--- Given records Enclosed Below ---
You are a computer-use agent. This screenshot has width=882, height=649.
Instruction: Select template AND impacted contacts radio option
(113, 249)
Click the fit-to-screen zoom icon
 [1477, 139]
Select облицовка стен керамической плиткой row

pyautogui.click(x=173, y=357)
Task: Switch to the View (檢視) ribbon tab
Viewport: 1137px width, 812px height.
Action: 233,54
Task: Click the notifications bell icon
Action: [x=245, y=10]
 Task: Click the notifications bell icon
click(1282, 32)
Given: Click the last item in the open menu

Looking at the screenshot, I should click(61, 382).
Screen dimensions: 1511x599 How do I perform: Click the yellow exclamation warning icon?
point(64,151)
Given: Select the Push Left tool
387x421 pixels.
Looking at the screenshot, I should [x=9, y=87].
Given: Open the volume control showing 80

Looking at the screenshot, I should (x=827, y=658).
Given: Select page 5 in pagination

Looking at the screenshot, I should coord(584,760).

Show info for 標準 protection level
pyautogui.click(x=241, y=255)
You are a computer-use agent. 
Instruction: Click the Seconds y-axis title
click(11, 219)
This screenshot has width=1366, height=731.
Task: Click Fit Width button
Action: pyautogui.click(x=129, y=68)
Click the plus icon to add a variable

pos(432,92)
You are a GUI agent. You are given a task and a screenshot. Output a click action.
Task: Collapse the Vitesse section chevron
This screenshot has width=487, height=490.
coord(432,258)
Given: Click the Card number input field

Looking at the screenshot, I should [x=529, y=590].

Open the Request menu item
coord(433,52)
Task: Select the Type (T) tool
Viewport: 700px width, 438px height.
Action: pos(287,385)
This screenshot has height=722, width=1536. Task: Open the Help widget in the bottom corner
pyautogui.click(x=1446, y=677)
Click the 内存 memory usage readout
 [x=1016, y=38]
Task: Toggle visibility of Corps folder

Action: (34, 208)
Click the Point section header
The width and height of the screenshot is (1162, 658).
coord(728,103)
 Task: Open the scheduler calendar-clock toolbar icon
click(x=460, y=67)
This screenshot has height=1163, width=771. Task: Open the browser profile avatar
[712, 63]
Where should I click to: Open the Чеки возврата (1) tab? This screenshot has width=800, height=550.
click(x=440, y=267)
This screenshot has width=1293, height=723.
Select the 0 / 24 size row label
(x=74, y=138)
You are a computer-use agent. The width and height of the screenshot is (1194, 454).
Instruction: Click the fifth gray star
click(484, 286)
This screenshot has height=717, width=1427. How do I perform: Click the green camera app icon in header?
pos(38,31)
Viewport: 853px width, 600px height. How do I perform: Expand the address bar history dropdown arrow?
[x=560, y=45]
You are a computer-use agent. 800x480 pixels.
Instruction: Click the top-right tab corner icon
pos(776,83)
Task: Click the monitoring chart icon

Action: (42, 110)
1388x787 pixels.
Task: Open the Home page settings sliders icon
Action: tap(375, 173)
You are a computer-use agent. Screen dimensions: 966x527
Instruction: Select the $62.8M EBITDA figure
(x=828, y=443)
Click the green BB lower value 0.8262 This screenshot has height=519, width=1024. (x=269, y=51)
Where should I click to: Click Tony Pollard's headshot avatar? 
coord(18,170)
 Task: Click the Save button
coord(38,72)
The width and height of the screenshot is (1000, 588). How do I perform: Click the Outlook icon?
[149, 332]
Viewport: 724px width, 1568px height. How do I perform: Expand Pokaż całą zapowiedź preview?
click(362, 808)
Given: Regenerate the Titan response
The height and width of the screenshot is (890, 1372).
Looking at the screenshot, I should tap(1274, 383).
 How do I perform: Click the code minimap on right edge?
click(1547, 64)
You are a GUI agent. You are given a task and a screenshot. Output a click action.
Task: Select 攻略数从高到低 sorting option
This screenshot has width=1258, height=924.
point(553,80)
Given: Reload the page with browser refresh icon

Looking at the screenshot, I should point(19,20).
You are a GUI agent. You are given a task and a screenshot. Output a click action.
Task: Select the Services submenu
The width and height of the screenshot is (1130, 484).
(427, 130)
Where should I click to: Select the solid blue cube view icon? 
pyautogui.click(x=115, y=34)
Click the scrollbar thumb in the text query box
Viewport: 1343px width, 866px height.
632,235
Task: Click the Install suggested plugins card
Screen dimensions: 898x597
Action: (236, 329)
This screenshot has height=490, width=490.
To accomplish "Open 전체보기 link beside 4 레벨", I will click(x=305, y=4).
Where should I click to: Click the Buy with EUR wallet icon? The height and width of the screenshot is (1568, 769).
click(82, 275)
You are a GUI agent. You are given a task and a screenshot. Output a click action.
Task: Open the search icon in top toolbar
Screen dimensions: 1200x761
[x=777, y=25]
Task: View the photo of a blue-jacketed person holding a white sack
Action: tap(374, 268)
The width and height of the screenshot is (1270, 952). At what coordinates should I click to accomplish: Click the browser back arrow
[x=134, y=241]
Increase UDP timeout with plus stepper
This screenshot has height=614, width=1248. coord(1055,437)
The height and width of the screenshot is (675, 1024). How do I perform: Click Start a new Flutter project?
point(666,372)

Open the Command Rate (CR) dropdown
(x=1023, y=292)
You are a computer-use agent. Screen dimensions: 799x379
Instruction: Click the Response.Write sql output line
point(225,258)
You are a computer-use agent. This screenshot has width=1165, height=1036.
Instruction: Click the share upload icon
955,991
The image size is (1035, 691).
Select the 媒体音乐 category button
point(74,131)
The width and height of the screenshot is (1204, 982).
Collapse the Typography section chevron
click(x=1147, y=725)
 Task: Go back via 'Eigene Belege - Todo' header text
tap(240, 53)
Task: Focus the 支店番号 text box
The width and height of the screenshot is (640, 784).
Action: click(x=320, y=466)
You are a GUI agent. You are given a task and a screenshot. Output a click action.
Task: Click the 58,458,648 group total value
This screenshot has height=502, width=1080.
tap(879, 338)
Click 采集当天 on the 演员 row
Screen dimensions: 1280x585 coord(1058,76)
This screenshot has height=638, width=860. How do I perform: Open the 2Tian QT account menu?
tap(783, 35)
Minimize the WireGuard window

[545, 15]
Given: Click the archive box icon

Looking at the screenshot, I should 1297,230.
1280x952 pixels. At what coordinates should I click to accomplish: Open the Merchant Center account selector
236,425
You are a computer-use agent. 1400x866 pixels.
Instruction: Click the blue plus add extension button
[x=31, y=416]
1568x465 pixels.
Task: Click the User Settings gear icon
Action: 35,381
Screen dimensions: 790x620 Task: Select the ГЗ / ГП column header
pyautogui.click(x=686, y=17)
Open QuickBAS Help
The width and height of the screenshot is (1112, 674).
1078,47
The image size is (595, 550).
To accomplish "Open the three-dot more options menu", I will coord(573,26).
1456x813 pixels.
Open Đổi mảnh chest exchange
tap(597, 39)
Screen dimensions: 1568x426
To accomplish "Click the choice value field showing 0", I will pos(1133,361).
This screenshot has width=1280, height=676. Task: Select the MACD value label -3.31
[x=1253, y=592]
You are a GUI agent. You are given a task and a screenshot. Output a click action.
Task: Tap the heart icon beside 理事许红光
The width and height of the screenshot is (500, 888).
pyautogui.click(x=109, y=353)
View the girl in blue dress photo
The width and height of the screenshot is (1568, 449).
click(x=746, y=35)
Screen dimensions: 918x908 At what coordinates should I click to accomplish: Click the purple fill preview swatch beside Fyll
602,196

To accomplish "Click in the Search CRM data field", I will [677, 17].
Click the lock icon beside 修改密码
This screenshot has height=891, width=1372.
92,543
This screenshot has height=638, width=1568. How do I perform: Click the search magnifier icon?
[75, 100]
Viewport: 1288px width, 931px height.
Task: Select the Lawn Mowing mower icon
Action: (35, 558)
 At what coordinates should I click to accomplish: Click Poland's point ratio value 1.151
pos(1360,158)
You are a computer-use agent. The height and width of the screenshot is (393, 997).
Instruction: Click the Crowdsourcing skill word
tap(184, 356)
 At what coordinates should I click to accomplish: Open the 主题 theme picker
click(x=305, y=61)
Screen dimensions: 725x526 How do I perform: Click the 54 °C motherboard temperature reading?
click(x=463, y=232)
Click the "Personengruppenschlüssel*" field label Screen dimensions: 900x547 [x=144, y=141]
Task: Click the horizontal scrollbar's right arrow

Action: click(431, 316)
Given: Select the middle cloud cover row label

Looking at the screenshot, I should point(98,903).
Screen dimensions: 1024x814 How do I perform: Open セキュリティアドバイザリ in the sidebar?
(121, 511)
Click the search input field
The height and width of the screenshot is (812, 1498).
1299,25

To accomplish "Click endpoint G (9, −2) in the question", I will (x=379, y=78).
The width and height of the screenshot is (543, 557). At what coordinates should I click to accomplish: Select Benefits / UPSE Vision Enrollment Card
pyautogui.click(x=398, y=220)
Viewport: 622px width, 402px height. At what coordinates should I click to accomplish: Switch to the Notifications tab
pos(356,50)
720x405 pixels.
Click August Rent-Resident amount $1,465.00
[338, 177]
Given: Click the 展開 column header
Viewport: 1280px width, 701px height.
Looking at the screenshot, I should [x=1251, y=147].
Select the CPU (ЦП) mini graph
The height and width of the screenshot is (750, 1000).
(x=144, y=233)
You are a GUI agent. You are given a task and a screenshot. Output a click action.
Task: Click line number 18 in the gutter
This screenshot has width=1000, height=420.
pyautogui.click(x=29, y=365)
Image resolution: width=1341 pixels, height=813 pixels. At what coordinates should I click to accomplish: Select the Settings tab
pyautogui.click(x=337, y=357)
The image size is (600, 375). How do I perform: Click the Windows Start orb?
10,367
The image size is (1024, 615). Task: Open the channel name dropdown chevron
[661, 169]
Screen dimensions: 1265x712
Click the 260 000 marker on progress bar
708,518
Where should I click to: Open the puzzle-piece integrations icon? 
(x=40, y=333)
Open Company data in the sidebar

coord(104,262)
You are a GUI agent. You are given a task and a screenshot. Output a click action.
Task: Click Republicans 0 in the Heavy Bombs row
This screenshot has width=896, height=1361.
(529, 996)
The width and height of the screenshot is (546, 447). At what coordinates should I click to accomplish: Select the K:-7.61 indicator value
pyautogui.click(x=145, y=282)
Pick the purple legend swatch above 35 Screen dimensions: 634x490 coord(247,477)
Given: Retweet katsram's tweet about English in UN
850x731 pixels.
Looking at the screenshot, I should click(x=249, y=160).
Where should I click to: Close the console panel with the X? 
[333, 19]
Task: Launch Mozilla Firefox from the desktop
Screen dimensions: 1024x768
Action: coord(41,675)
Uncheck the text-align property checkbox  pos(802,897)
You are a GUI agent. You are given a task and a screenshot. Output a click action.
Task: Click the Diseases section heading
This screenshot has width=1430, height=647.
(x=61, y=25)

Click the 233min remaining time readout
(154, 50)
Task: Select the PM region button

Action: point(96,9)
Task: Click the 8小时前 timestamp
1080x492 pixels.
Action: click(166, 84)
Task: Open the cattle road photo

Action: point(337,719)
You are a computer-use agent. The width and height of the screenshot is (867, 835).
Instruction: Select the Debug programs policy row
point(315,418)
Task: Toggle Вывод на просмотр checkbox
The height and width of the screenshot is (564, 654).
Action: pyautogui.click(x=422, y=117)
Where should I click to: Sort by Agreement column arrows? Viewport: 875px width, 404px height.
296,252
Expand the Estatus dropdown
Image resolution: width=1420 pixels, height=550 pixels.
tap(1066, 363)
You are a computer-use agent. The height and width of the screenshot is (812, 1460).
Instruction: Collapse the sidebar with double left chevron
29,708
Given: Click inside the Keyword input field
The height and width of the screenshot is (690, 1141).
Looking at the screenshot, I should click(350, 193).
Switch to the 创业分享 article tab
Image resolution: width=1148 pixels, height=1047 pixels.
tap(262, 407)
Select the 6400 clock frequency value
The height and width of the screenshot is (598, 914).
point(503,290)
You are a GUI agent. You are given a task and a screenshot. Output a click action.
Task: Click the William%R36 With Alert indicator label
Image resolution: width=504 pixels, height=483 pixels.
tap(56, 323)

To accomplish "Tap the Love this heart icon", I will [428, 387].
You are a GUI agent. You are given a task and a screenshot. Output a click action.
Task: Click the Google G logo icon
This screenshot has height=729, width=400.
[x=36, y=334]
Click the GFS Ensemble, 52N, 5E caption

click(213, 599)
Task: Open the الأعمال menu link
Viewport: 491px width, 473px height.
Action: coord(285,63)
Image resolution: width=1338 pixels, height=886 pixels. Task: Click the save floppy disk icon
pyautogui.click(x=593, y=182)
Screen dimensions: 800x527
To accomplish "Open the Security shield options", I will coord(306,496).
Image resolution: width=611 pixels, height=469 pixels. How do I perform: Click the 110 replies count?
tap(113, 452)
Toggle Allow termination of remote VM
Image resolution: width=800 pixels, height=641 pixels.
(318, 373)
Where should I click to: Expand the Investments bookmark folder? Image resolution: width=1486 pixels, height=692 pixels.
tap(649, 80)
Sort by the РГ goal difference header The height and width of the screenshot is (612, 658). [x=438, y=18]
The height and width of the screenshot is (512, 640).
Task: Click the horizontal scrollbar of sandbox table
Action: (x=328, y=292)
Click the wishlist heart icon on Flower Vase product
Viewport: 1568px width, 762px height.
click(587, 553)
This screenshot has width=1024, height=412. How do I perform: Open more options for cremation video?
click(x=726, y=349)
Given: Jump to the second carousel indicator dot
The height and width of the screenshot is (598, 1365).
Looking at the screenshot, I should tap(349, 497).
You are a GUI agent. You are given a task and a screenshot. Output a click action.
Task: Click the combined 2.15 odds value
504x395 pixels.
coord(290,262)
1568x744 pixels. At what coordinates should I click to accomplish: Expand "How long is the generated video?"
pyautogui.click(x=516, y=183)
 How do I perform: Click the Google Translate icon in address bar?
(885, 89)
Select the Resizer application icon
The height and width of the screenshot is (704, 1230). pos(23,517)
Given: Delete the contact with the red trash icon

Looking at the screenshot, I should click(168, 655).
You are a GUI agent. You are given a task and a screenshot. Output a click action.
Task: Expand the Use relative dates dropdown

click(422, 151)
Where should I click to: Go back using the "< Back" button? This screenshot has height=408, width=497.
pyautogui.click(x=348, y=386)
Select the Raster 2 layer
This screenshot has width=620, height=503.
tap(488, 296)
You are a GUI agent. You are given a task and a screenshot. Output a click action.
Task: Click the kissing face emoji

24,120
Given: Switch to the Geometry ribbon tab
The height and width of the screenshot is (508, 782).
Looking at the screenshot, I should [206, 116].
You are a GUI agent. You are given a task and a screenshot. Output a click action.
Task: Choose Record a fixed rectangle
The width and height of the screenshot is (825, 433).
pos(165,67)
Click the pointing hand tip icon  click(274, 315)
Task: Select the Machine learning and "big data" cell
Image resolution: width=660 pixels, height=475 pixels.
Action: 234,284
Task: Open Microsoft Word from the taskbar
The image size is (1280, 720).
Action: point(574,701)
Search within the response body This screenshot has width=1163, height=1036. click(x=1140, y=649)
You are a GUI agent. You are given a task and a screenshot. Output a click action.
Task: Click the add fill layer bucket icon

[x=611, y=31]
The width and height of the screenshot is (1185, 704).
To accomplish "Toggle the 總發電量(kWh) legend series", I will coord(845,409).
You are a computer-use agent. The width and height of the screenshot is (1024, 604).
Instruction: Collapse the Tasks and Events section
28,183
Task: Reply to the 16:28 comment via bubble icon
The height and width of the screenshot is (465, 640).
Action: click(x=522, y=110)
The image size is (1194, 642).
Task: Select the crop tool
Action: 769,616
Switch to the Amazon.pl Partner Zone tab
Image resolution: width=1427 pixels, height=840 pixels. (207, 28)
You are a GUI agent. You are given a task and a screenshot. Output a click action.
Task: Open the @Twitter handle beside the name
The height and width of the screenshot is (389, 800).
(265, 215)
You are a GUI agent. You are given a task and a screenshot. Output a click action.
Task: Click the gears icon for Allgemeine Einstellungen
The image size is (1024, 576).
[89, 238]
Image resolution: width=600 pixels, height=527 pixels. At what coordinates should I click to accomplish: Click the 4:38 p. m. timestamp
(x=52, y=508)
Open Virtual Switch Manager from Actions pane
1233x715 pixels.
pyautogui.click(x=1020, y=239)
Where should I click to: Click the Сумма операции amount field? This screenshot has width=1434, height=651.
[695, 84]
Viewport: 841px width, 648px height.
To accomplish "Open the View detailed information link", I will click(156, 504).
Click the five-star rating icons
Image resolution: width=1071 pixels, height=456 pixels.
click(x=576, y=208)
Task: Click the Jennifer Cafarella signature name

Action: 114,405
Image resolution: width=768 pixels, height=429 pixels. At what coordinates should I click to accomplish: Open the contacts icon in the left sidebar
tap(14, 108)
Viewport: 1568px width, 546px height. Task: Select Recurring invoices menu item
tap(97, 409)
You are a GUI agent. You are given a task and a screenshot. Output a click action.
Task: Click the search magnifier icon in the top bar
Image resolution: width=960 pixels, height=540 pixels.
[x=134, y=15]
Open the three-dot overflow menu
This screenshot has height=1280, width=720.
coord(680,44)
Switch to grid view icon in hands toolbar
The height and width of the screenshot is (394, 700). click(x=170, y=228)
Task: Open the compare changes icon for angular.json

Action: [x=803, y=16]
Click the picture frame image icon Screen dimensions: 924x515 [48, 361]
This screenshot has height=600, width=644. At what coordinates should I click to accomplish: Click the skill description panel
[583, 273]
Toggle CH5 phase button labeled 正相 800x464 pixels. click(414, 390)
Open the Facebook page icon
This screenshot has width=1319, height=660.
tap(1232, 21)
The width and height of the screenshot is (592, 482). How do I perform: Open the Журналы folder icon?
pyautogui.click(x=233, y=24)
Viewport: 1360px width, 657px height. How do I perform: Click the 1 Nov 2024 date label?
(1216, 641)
--- End of Enclosed Given records ---
** Try it **
If a line in the records above holds the string "from", copy it.

** Finished task **
Task: Launch Mozilla Firefox from the desktop
Task: Open Microsoft Word from the taskbar
Open Virtual Switch Manager from Actions pane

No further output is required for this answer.